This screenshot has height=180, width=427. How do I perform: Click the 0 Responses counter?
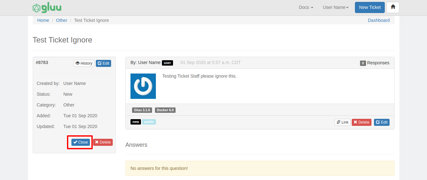click(375, 63)
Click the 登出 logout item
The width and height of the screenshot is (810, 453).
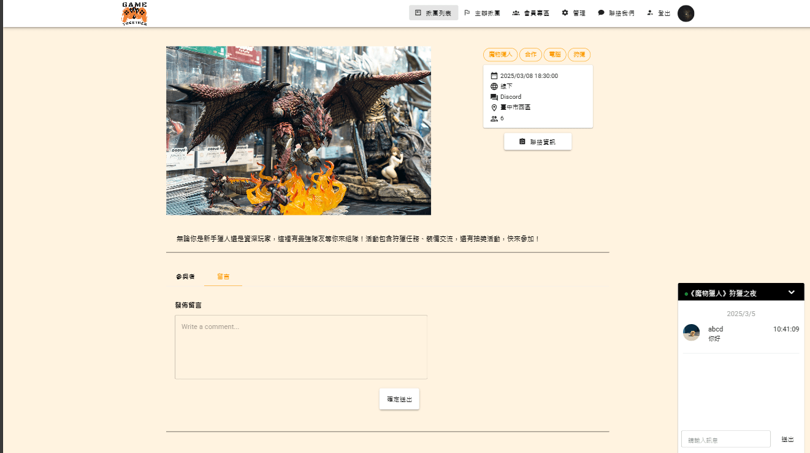pos(659,13)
================================
- **Problem requirements**: Rewrite all the rows above, putting "image" in place of "screenshot" and keeping everything else the same. Omit the pictures.

- **Solution to the exercise**:
This image has height=180, width=427. How do I perform: Click the 0 Responses counter?
click(375, 63)
Click the 登出 logout item
The width and height of the image is (810, 453).
pos(659,13)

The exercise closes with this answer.